Jetzt. Wohin.: Willensbildung und Teilhabe

Der Kanzlerkandidat Robert Habeck von „Die Grünen“ hat bei der Bundestagswahl Anfang 2025 das Wahlziel nicht erreicht. Habeck, der zuvor bereits Bundesminister war, war und ist eine der am stärksten polarisierenden Personen der demokratischen Mitte in der Bundesrepublik Deutschland. Der Filmmacher Lars Jessen hat Robert Habeck im Wahlkampf unterstützt und auch filmisch begleitet. Nun kommt Jessens Dokumentarfilm als Kinoevent am 7. Dezember in die Kinos.

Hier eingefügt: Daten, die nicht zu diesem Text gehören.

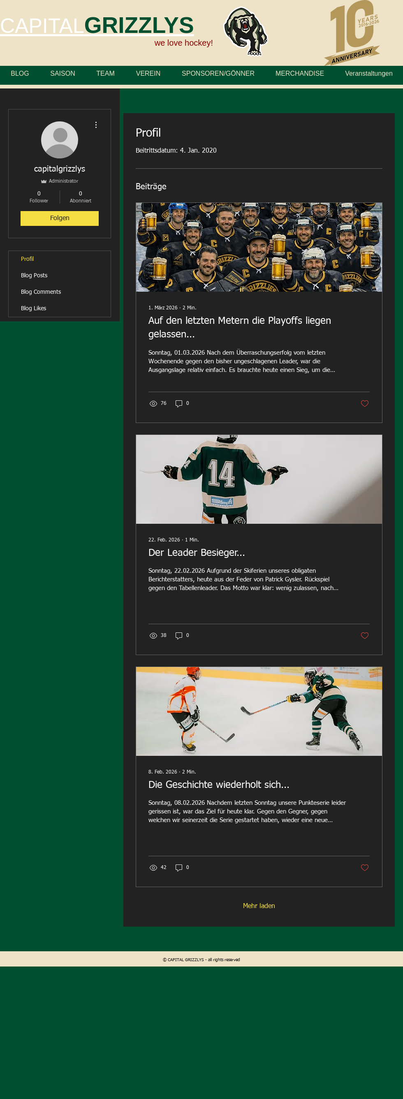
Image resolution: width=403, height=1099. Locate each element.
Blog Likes (33, 308)
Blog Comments (41, 292)
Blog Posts (34, 276)
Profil (27, 259)
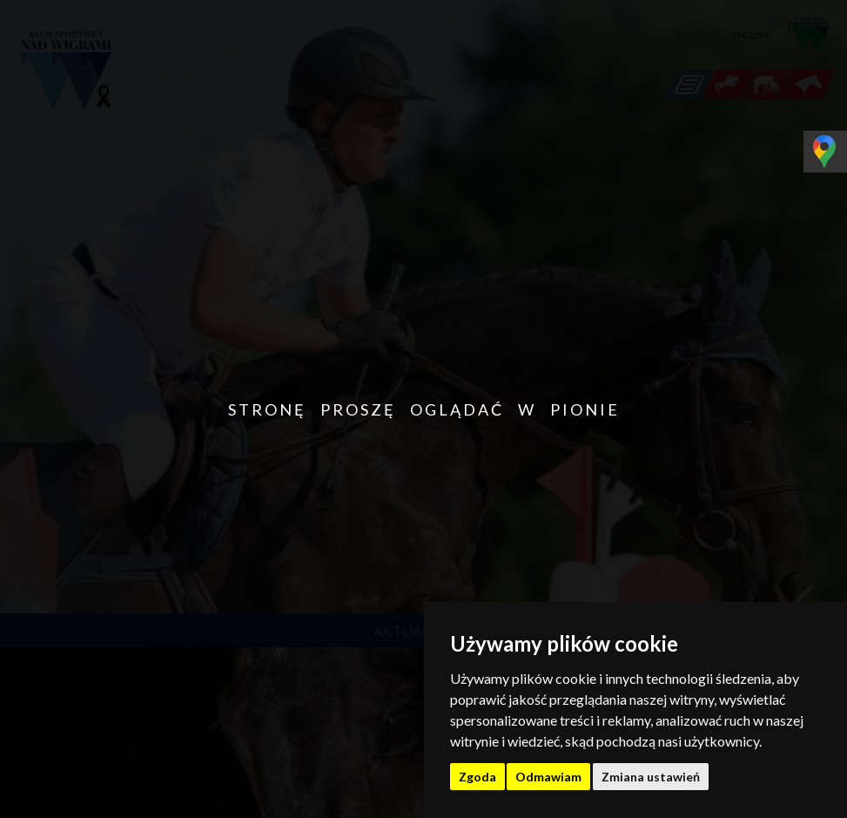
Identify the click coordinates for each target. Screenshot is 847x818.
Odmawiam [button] (548, 776)
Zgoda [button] (477, 776)
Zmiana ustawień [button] (651, 776)
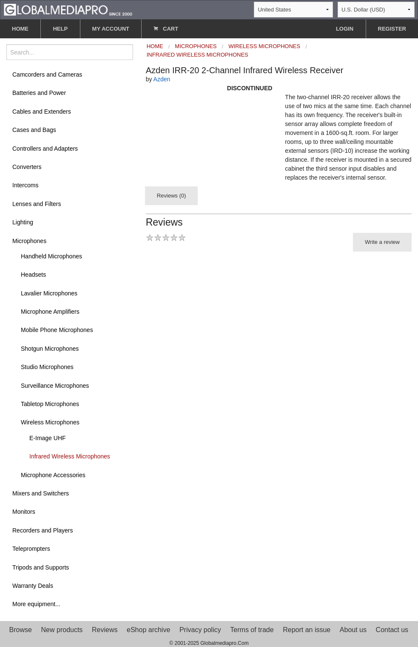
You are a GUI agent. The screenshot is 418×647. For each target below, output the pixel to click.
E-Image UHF (47, 438)
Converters (26, 166)
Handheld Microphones (51, 256)
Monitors (23, 511)
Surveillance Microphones (55, 385)
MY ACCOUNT (110, 29)
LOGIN (344, 29)
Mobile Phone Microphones (57, 329)
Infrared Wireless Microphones (69, 456)
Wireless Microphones (50, 422)
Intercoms (25, 185)
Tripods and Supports (40, 567)
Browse (20, 629)
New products (62, 629)
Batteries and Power (39, 92)
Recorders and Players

Ein Kollege berichtete, es würde in den sozialen Medien über den Film bereits Aufregung geben, obwohl er noch gar nicht zu sehen war. Das mag auch ein Zeichen unserer Zeit und des Einflusses sozialer Medien auf die politische Meinungsbildung sein, wie das im Laufe von „Jetzt.Wohin. Meine Reise mit Robert Habeck“ auch thematisiert wird.

Dennoch ist es ein Fakt, dass Lars Jessen im Wahlkampf sowohl als politischer Berater an der Seite von Robert Habeck tätig war, als auch zeitgleich ein dokumentarisches Porträt gefilmt hat. Letzteres ein Filmprojekt, das durchaus auf die eine oder andere Art filmförderungswürdig ist. Man mag den Regisseur Jessen für integer genug halten, die Ebenen auseinander zu halten.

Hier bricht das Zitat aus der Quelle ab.